Instructions to follow:
Copy the blog post about Stephen Greenleaf's novel Book Case word for word, from start to finish.

Extract to read:
***

Friday, January 4, 2013

Stephen Greenleaf's BOOK CASE: Friday's Forgotten Book

 
A brilliant manuscript arrives at a publishing house, but unfortunately, no one knows who wrote it or whether it's fact or fiction.  Private detective John Marshall Tanner has been invited to a writer's party, where the publisher wants to hire him to track down the origin of the work.
Here's the opening to Book Case:

"I'm not certain whether the affliction originates in genetic dis-inclination or in environmentally induced aversion, but I've always been more of a recluse than a celebrant.

Most of my lies have been uttered to evade the sticky dangle of a social occasion, and most of my alcoholic intake has been consumed to ease me through those festivities I'd been too timid or unimaginative to avoid.

As a result, parties and I pretty much parted ways early in the decade, when staying home with Malamud or Mahler or Montana began to seem preferable to most of the alternatives that came my way. . .

So it was distinctly out of the ordinary for me to be parading my hard-won nonchalance on the fringes of a handsomely refurbished loft on the trendiest corner south of Market, with something called the Sunday Punch sloshing over the rim of the plastic glass that had been foisted on me the moment I arrived, as I waited for my host to find time to tell me why I'd been invited to spend an evening with half a hundred guests who were far too young to have been confronted by life's more vicious vicissitudes, at least not the sort that made my own little ledge of the world a precarious perch.

As out of place as a parent at a prom..."
Book Case Book Cover - Stephen Greenleaf
That's the first few lines of Stephen Greenleaf's private-eye novel, Book Case, published back in 1991.  I easily identify with Greenleaf's series protagonist, John Marshall Tanner, who was a recluse but not a complete recluse, an introverted guy (as the opening shows), but it is not humanity that he shies away from--just the opposite.  What he despises is the plastic phoniness and hypocrisy of these party people.  Tanner isn't out of step with humanity, but rather, the neurotic money-and-celebrity-worshiping popular American culture is out of step with the better angels of humanity.

***

Dataset:
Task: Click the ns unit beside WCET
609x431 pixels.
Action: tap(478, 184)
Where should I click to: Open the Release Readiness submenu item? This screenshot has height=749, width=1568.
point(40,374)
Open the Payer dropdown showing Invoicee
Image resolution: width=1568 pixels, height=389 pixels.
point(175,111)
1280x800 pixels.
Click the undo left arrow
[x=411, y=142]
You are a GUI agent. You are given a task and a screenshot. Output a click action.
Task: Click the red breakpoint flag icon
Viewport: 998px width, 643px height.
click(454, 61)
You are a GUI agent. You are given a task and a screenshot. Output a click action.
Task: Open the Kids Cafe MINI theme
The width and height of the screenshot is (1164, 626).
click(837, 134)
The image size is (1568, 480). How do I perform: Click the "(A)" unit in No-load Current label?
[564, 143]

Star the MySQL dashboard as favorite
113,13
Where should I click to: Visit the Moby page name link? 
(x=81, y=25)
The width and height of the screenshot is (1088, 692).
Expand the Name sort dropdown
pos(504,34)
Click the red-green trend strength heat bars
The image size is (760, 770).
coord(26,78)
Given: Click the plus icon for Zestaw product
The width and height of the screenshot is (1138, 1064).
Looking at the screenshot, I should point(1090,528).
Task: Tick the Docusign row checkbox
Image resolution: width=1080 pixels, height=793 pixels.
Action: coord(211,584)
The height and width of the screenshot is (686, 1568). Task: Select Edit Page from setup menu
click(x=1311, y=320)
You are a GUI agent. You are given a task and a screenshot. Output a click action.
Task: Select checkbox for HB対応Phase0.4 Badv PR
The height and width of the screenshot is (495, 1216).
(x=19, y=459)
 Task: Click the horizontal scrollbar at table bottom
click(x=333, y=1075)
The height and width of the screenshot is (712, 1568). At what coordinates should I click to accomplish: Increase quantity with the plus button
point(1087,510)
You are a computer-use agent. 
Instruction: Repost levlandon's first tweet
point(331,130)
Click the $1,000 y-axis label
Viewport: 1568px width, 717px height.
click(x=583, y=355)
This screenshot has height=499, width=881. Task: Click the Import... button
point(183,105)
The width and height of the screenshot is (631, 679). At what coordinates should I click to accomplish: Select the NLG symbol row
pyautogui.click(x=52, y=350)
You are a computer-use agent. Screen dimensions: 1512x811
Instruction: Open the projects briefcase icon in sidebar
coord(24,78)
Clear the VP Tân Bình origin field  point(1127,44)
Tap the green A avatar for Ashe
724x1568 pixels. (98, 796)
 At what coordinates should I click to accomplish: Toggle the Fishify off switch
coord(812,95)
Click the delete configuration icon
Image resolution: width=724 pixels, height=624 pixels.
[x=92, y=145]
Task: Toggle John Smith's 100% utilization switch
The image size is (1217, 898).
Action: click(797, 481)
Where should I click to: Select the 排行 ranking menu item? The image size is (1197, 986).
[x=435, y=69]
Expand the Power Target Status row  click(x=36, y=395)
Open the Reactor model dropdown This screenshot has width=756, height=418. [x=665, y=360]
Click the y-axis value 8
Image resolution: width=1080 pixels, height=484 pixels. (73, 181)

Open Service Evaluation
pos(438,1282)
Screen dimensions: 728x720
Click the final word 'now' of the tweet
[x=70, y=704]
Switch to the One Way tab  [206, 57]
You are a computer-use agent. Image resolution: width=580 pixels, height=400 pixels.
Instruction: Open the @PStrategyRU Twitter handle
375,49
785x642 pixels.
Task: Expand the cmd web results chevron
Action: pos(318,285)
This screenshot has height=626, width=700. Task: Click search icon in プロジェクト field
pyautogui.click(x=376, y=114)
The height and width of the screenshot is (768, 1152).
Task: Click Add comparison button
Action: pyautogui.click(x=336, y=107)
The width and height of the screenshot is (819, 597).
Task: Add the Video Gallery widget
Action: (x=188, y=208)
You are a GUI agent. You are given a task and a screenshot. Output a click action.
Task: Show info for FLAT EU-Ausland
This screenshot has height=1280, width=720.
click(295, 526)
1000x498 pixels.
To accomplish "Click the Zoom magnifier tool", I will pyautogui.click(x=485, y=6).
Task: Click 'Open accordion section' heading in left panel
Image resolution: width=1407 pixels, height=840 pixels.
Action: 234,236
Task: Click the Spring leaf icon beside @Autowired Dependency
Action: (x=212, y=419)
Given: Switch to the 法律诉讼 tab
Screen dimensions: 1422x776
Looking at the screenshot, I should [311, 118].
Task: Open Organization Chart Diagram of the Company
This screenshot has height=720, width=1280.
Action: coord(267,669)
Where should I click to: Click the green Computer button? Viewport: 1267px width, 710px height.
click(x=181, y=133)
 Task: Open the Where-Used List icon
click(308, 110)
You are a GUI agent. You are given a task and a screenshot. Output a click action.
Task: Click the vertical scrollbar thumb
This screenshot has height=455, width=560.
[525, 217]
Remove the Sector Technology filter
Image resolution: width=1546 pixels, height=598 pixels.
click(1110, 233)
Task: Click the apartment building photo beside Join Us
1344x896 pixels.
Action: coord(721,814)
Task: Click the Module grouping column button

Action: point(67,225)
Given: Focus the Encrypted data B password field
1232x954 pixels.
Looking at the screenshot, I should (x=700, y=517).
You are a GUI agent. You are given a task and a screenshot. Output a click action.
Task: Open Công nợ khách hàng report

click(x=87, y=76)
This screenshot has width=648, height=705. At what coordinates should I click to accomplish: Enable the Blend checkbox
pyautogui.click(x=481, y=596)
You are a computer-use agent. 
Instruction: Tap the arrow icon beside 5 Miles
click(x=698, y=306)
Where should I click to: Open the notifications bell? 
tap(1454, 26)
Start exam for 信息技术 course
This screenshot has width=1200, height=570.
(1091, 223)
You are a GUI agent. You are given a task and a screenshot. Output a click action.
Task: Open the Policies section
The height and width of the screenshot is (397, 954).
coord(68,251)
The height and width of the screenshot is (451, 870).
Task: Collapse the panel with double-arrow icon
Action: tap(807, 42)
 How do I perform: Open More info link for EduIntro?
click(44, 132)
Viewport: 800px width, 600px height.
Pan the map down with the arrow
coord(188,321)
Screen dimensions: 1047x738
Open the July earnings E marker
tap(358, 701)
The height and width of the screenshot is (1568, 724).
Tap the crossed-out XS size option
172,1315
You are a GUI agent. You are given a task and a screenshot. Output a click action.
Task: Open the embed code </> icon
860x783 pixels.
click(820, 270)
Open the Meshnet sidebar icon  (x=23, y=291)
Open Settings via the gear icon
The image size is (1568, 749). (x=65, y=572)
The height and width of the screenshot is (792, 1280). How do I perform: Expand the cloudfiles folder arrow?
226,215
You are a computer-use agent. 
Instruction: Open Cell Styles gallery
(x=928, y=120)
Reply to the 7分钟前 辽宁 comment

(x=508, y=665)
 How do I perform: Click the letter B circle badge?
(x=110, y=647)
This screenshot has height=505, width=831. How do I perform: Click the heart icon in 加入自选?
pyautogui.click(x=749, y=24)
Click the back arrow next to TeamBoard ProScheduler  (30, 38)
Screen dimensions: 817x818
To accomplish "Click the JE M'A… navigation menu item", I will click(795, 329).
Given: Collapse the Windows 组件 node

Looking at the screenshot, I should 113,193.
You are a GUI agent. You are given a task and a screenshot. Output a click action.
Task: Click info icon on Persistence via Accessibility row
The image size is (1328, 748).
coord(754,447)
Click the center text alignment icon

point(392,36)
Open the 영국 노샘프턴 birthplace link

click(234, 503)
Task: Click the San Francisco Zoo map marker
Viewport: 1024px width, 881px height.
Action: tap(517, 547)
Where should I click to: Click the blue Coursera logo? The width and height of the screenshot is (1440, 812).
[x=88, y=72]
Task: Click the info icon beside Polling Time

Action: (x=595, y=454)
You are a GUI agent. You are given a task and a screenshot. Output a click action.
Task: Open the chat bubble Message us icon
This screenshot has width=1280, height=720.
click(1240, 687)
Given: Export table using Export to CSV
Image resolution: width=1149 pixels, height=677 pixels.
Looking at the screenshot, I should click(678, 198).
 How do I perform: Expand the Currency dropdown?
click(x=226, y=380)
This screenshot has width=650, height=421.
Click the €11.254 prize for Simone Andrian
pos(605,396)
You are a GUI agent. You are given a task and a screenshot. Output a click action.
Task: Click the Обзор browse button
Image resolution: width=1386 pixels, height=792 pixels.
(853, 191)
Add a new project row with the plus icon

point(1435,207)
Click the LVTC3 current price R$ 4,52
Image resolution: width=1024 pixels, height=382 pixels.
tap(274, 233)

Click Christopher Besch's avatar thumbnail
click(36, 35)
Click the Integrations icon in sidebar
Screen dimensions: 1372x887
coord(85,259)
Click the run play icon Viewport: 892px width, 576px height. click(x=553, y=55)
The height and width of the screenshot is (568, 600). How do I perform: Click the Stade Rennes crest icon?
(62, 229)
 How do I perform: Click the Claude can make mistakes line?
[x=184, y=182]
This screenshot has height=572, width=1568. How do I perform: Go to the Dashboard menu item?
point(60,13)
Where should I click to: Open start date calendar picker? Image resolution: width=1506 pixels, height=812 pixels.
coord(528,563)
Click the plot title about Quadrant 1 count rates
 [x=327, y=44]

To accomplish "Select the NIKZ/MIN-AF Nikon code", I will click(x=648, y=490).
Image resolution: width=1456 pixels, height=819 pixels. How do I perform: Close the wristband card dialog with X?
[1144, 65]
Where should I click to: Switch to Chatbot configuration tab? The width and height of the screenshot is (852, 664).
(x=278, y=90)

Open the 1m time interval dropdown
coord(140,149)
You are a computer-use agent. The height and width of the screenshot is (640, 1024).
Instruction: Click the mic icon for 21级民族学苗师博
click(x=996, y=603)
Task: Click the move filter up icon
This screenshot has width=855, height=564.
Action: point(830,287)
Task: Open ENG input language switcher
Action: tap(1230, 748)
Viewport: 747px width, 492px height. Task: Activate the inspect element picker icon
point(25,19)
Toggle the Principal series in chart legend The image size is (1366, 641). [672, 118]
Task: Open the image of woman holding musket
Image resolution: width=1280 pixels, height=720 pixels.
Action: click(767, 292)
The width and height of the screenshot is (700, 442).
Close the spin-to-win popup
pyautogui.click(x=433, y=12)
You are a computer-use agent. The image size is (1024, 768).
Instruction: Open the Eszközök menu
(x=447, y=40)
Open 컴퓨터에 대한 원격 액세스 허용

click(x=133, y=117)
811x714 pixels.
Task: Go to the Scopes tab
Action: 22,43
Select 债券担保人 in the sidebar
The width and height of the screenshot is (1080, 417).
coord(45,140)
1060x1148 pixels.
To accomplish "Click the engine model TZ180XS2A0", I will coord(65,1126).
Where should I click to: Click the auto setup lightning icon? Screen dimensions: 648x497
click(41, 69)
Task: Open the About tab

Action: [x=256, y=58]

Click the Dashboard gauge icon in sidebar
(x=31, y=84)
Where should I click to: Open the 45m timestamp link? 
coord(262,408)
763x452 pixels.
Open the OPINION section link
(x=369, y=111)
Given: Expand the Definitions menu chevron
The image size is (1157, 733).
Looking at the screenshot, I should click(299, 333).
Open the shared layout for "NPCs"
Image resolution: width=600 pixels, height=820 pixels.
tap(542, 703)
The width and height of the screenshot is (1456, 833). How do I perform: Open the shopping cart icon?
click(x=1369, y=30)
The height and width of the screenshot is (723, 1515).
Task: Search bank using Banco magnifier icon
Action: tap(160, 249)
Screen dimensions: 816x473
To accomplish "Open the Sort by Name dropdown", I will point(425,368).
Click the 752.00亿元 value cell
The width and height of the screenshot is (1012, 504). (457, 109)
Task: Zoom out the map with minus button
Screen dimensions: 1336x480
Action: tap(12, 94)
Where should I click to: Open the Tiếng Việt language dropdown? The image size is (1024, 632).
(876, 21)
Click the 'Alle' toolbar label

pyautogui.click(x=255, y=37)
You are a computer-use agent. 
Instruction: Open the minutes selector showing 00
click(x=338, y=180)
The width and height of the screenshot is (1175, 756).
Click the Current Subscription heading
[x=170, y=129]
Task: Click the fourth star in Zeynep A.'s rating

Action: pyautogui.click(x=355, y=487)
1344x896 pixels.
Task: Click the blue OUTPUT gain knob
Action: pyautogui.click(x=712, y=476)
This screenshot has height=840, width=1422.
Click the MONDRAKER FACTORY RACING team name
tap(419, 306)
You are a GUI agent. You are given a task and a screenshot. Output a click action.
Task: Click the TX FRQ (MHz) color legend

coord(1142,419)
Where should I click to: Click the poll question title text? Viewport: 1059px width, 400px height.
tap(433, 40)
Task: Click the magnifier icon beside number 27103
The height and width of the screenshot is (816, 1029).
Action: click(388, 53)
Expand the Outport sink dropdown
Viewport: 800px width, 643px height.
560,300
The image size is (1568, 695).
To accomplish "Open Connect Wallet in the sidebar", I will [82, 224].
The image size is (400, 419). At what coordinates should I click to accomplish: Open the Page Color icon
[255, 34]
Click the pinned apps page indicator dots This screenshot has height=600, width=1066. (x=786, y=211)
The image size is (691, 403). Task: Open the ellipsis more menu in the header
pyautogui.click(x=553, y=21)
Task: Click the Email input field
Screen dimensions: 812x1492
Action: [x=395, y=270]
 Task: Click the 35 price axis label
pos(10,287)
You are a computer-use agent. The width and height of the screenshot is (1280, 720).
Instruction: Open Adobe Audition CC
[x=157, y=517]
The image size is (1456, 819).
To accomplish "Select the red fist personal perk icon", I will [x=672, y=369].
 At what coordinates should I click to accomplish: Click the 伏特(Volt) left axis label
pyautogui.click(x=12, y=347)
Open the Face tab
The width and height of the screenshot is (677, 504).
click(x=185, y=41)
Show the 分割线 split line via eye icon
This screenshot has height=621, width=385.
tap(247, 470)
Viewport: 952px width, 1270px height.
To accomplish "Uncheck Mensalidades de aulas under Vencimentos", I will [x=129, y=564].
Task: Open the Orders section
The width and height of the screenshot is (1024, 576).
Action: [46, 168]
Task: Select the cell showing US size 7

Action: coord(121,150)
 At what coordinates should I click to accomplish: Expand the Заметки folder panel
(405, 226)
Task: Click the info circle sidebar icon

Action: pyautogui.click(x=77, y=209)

***

Output of the exercise:
Friday, January 4, 2013

Stephen Greenleaf's BOOK CASE: Friday's Forgotten Book

 
A brilliant manuscript arrives at a publishing house, but unfortunately, no one knows who wrote it or whether it's fact or fiction.  Private detective John Marshall Tanner has been invited to a writer's party, where the publisher wants to hire him to track down the origin of the work.
Here's the opening to Book Case:

"I'm not certain whether the affliction originates in genetic dis-inclination or in environmentally induced aversion, but I've always been more of a recluse than a celebrant.

Most of my lies have been uttered to evade the sticky dangle of a social occasion, and most of my alcoholic intake has been consumed to ease me through those festivities I'd been too timid or unimaginative to avoid.

As a result, parties and I pretty much parted ways early in the decade, when staying home with Malamud or Mahler or Montana began to seem preferable to most of the alternatives that came my way. . .

So it was distinctly out of the ordinary for me to be parading my hard-won nonchalance on the fringes of a handsomely refurbished loft on the trendiest corner south of Market, with something called the Sunday Punch sloshing over the rim of the plastic glass that had been foisted on me the moment I arrived, as I waited for my host to find time to tell me why I'd been invited to spend an evening with half a hundred guests who were far too young to have been confronted by life's more vicious vicissitudes, at least not the sort that made my own little ledge of the world a precarious perch.

As out of place as a parent at a prom..."
Book Case Book Cover - Stephen Greenleaf
That's the first few lines of Stephen Greenleaf's private-eye novel, Book Case, published back in 1991.  I easily identify with Greenleaf's series protagonist, John Marshall Tanner, who was a recluse but not a complete recluse, an introverted guy (as the opening shows), but it is not humanity that he shies away from--just the opposite.  What he despises is the plastic phoniness and hypocrisy of these party people.  Tanner isn't out of step with humanity, but rather, the neurotic money-and-celebrity-worshiping popular American culture is out of step with the better angels of humanity.